== 取り組む課題 ==
小田実の『HIROSHIMA』を論じた文章を、最後の一文の後から書き継いでください。

== 抜粋本文 ==
• • •

小田実の「HIROSHIMA」

 この本は、所謂「原爆文学」といわれる作品の中では比較的新しく、ジョウという牧場で働いていたアメリカの男が、第二次世界大戦で召集され米軍の空軍に入隊、ヨーロッパ戦線でヒトラーがバンザイした後、日本にトドメを刺すべく爆撃機に搭乗して日本の呉を空襲した際、対空砲火に被弾、パラシュートで脱出するが日本軍の捕虜となって広島の収容所で監禁され、おりしも、八月六日、原爆に被災し死亡。米軍兵が米軍の投下した原爆によって戦死した物語がこの作品の骨子となっている。すなわち、米軍兵「ジョウ」は米国の国家権力の被害者だ、著者はそう結論しているのだろう。また周知のとおり、現実に、広島の原爆によって日本人ばかりではなく、米軍の捕虜や強制労働者の朝鮮人なども被爆、死亡している。

• • •

== 元データ ==
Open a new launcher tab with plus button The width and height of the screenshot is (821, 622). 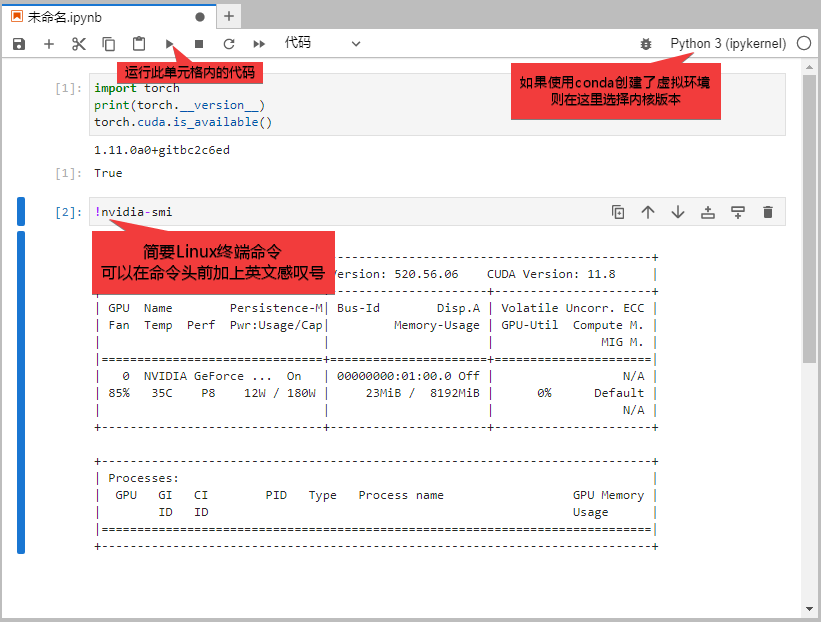click(229, 16)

• • •

== 解答欄 ==
 「HIROSHIMA」 小田実著 講談社 1981年6月20日 第1刷

 四百字詰め原稿用紙762枚の長編小説であり、もちろん、先にあげた物語の骨子の展開する中で、アメリカの先住民いわゆる「インディアン」とヨーロッパから移民してアメリカに住み着いて先住民を弾圧して国家を成立させたいわゆる「アメリカ人」との差別などの問題、アメリカに移民した日本人いわゆる「ジャップ」の問題、特にアメリカ国籍を取得した「ジャップ」が第二次世界大戦の時、アメリカの自由と民主主義の旗の下、収容所に収容されたり、あるいは、戦時下の日本における朝鮮人の差別問題、日本における都会人と地方人、軍人と一般市民のほとんど差別に近い違和感の問題等々、さまざまなエピソードがチリバメられている。

 さて、ボクはこの本が所謂「原爆文学」の中では比較的新しい作品だと指摘したが、例えば、広島の原爆をテーマにした作品で米兵の問題を前面に取り上げた代表作を以下にあげてみる。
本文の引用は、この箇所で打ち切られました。